A dozen high school students will be joined by robots in performing a musical program on Friday, July 19, at 3 p.m. at Lawrence Technological University, 21000 West 10 Mile Road in Southfield.
The free concert, which will be held in Room M219 of the Buell Management Building at LTU, will be the final project of the weeklong “Robotics and Music Camp” starting July 15.
Eight campers from Metro Detroit and four campers from the Chicago area will introduce and showcase autonomous and interactive robots created and programmed to play music with humans.
This camp is a brain child of Professor CJ Chung of LTU’s Department of Computer Science and Mathematics who is the founder of Robofest and RoboParade. He is always looking for new fun ways for young students to pursue science, technology, engineering and math, known as the STEM subjects.

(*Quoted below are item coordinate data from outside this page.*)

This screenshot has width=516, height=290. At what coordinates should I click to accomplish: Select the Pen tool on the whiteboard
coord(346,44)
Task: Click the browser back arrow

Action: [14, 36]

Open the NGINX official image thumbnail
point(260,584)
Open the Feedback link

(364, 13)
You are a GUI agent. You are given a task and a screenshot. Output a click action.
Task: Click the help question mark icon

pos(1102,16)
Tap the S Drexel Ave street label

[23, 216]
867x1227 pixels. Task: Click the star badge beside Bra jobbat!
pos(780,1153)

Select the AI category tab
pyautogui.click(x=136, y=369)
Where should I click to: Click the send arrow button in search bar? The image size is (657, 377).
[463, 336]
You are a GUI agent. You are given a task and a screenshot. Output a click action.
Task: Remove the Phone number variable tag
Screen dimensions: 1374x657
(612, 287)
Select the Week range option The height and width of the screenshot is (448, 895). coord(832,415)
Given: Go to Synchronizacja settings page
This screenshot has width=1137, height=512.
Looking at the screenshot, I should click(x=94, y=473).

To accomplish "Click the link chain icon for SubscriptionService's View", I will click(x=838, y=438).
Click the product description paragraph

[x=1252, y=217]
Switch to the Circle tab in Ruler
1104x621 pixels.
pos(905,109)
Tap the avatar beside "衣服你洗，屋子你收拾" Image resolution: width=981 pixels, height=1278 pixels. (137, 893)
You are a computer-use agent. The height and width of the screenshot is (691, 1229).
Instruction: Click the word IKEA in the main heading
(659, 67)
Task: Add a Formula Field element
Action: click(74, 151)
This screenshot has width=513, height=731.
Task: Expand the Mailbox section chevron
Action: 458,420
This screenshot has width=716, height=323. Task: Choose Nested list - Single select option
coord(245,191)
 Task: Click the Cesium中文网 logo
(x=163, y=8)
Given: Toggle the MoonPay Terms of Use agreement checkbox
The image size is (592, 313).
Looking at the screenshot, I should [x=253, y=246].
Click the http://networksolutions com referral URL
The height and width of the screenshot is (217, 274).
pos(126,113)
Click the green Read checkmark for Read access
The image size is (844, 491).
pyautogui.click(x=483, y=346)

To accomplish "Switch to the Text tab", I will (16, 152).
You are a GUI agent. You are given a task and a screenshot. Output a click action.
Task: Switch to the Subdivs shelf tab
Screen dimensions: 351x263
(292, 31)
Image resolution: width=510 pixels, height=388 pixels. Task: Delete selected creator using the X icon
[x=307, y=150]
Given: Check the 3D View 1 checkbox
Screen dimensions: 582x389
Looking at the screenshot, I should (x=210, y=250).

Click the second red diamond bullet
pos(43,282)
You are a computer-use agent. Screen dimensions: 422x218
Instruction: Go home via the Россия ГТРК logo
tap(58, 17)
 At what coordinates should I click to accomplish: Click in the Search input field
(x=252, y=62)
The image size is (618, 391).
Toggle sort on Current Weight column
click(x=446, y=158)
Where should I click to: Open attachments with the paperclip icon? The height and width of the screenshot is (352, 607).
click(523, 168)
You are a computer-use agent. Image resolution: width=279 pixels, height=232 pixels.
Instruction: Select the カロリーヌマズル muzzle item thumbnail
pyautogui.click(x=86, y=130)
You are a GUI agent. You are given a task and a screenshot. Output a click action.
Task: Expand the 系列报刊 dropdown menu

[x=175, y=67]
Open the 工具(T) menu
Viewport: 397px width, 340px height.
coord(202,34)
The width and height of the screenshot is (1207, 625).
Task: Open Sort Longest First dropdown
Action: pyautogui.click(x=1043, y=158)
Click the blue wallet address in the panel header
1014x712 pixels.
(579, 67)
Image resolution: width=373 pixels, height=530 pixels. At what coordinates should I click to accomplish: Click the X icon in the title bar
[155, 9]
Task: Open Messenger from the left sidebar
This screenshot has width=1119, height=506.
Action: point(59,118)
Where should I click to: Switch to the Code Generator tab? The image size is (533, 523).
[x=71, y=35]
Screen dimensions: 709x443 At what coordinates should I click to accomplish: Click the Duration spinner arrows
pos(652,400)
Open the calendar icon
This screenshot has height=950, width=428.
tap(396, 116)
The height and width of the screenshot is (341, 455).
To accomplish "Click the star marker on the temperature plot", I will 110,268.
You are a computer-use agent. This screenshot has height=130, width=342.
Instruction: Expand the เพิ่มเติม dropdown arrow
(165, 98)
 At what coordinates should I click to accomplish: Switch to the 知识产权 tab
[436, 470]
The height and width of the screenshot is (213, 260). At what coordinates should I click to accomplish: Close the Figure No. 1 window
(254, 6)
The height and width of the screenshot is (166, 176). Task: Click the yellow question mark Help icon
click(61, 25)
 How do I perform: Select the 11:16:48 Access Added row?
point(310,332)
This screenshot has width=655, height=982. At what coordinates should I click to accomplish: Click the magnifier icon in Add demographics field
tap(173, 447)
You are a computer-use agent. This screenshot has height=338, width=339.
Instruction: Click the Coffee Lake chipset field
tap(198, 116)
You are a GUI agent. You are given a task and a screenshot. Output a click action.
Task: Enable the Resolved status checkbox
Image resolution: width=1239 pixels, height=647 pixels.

“Why music and robots? People love music – arguably it is the universal language – and music is mathematical,” Chung said. “Music can be represented with numbers and mathematical functions, and can be integrated with robotics when we develop computer programs for robots to perform the music interactively.”
The goals of the camp and concert are to get students interested in STEM areas and to teach STEM subjects in-depth while creating interactive musical robots.
After completing the camp, students will be able to participate in the inaugural Global Robotics Arts Festival (GRAF) on Nov. 23 at Macomb Community College and the Robofest international competition to be held at LTU in spring 2014.
Associate Professor Chris Cartwright of the Department of Computer Science and Mathematics at LTU helps run the robotics camp.